Calibration Meets Explanation: A Simple and Effective Approach for Model
Confidence Estimates
- URL: http://arxiv.org/abs/2211.03041v1
- Date: Sun, 6 Nov 2022 06:17:21 GMT
- Title: Calibration Meets Explanation: A Simple and Effective Approach for Model
Confidence Estimates
- Authors: Dongfang Li, Baotian Hu, Qingcai Chen
- Abstract summary: We propose a method named CME that leverages model explanations to make the model less confident with non-inductive attributions.
We conduct extensive experiments on six datasets with two popular pre-trained language models.
Our findings highlight that model explanations can help calibrate posterior estimates.
- Score: 21.017890579840145
- License: http://arxiv.org/licenses/nonexclusive-distrib/1.0/
- Abstract: Calibration strengthens the trustworthiness of black-box models by producing
better accurate confidence estimates on given examples. However, little is
known about if model explanations can help confidence calibration. Intuitively,
humans look at important features attributions and decide whether the model is
trustworthy. Similarly, the explanations can tell us when the model may or may
not know. Inspired by this, we propose a method named CME that leverages model
explanations to make the model less confident with non-inductive attributions.

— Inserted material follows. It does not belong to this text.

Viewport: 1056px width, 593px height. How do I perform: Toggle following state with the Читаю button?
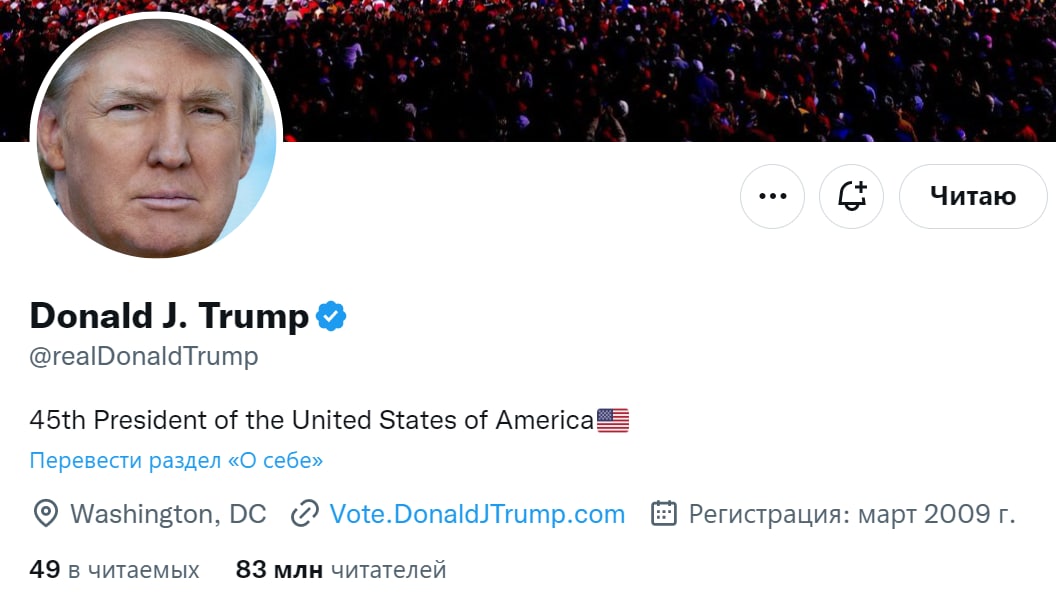pyautogui.click(x=972, y=196)
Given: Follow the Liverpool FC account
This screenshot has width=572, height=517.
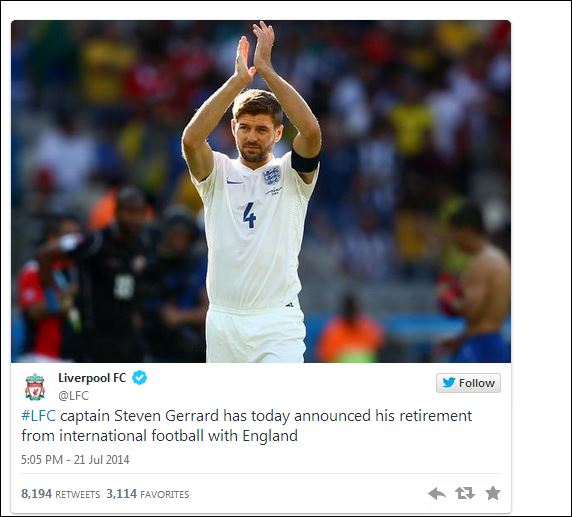Looking at the screenshot, I should coord(468,383).
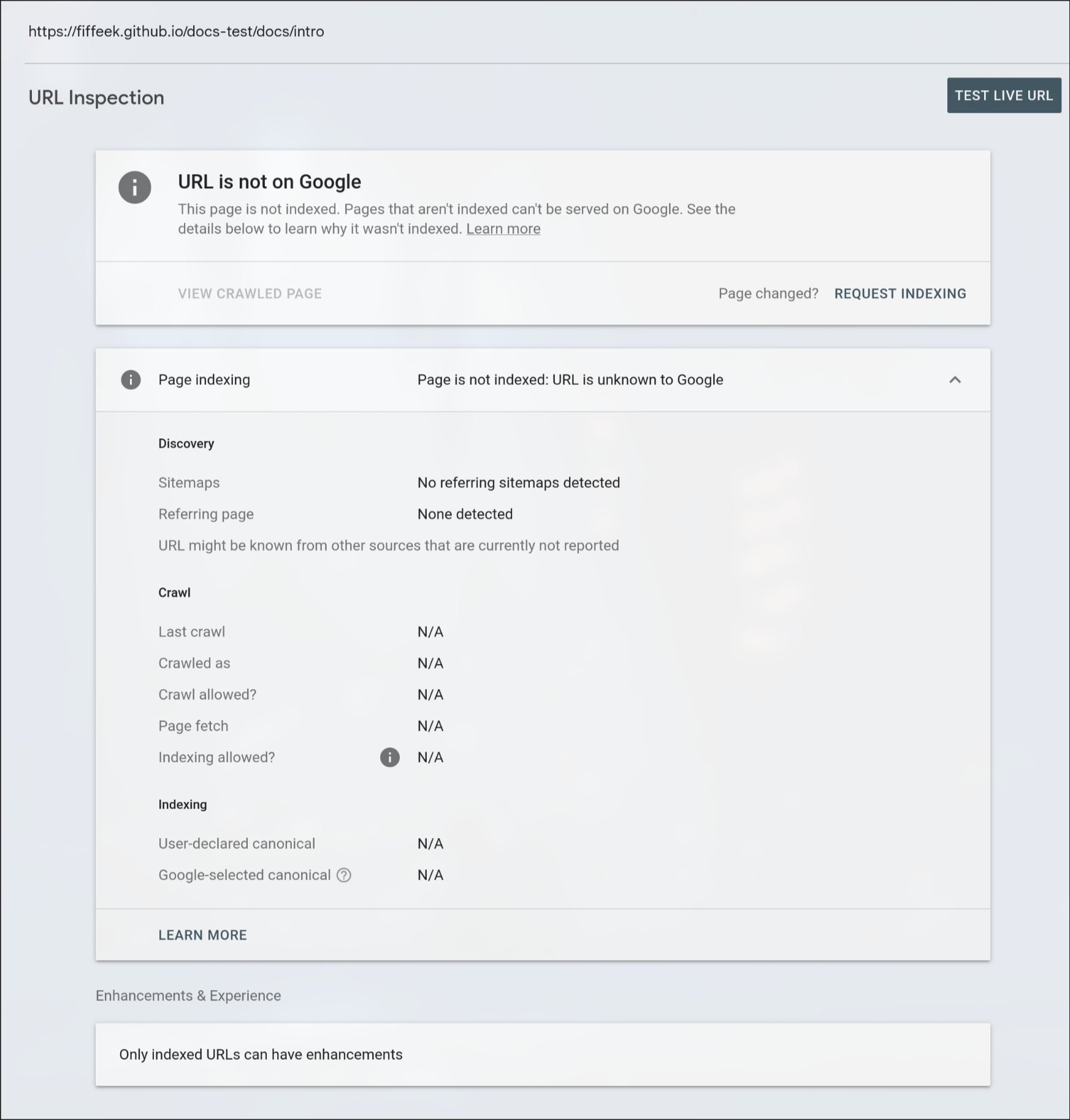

The idea is that when the model is not highly confident, it is difficult to
identify strong indications of any class, and the tokens accordingly do not
have high attribution scores for any class and vice versa. We conduct extensive
experiments on six datasets with two popular pre-trained language models in the
in-domain and out-of-domain settings. The results show that CME improves
calibration performance in all settings. The expected calibration errors are
further reduced when combined with temperature scaling. Our findings highlight
that model explanations can help calibrate posterior estimates.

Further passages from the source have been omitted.